The case which came up before the Karnataka High Court needs recounting to place the judgement in context.
A woman (Ms X) had filed a criminal complaint resulting in an FIR being lodged against her “husband” under various sections of the IPC. She also filed a civil suit seeking declaration that there was no marriage between her and the man and prayed for the annulment of the marriage certificate that was issued to the couple.
However, a compromise was reached between them and their families. It was agreed upon that Ms X would withdraw her original criminal complaint and terminate all legal procedures initiated by her and continue with the marriage. A petition was filed by the husband to quash the case against him and the prayer for withdrawal was granted through a court order.
Subsequently, Ms X’s father approached the Karnataka High Court with the plea that his daughter’s name and address should be blocked from the court order relating to the quashing of the case against her husband which was in the public domain. In his ruling Justice Byrareddy put on record the family’s fears: “It is the apprehension of the petitioner’s daughter that if a name-wise search is carried on by any person through any of the internet service providers such as Google and Yahoo, this order may reflect in the results of such a search and therefore, it is the grave apprehension of the petitioner’s daughter that if her name should be reflected in such a search by chance on the public domain, it would have repercussions even affecting the relationship with her husband and her reputation that she has in the society and therefore is before this court with a special request that the Registry be directed to mask her name in the cause-title of the order passed in the petition filed by her husband—accused in Criminal Petition No.1599/2015, disposed of on June 15, 2015.
Further, if her name is reflected anywhere in the body of the order apart from the cause-title, the Registry shall take steps to mask her name before releasing the order for the benefit of any such other service provider who may seek a copy of the orders of this court.”
The court directed that it “should be the endeavour of the Registry to ensure that any internet search made in the public domain ought not to reflect the petitioner’s daughter’s name…”
Justice Byrareddy concluded his judgement by spelling out why he had recognised the right to be forgotten. To quote: “This would be in line with the trend in the Western countries where they follow as a matter of rule the “Right to be forgotten” in sensitive cases involving women in general and highly sensitive cases involving rape or affecting the modesty and reputation of the person concerned. The petition is disposed of accordingly.”
However, the Karnataka High Court ruling makes it clear that a wiping out of the woman’s name from all official court records is not feasible. It notes “if a certified copy of the order is applied for, the name of the petitioner’s daughter would certainly be reflected in the copy of the order.”
DEMANDING AMNESIA
While addressing the issue of public access to personal data, the High Court was touching upon a matter of universal concern. Websites and courts the world over are being flooded with requests to be forgotten. According to Google’s Transparency Report 2016, last year the website received 565,412 requests to delete URLs. It acted by deleting 43.2 percent of them. The volume of requests, the report points out, will only increase in the future.

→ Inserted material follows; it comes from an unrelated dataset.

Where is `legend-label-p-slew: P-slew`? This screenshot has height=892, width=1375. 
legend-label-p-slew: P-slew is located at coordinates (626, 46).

There is case pending in the Delhi High Court where a petitioner has prayed that he is being denied jobs because his wife and his mother-in-law’s names figure in a criminal case. His contention is that when his name is searched on the internet by prospective employers the objectionable case and court orders pertaining to it pops up. The court is yet to adjudicate in the matter.

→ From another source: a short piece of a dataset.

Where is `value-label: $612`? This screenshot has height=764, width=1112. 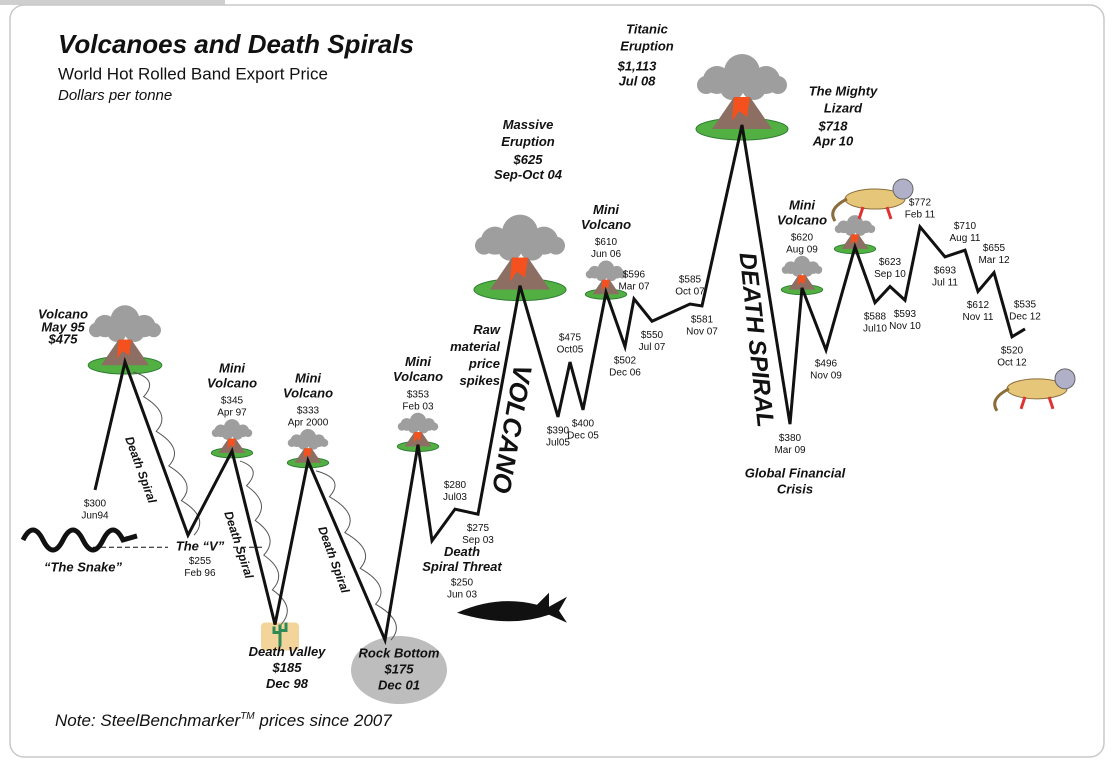 value-label: $612 is located at coordinates (978, 306).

In another case, the Gujarat High Court dismissed the petition in which the petitioner had sought the court’s direction to restrain Google and the website Indiankanoon.org from publishing the judgment of a case in which he had got an acquittal. The court ruled that the judgment posted on the net was pronounced by the court and publishing it could not be restrained by and legal provisions.
The Karnataka High Court judgement has addressed a critical issue of immense contemporary relevance which has so far not been addressed by Indian laws. The right to be forgotten, no doubt, is a complex issue that involves personal privacy and the public’s right to information. Perhaps the judgement will inspire our lawmakers to bring clarity into the IT Act on an issue that needs to be urgently addressed.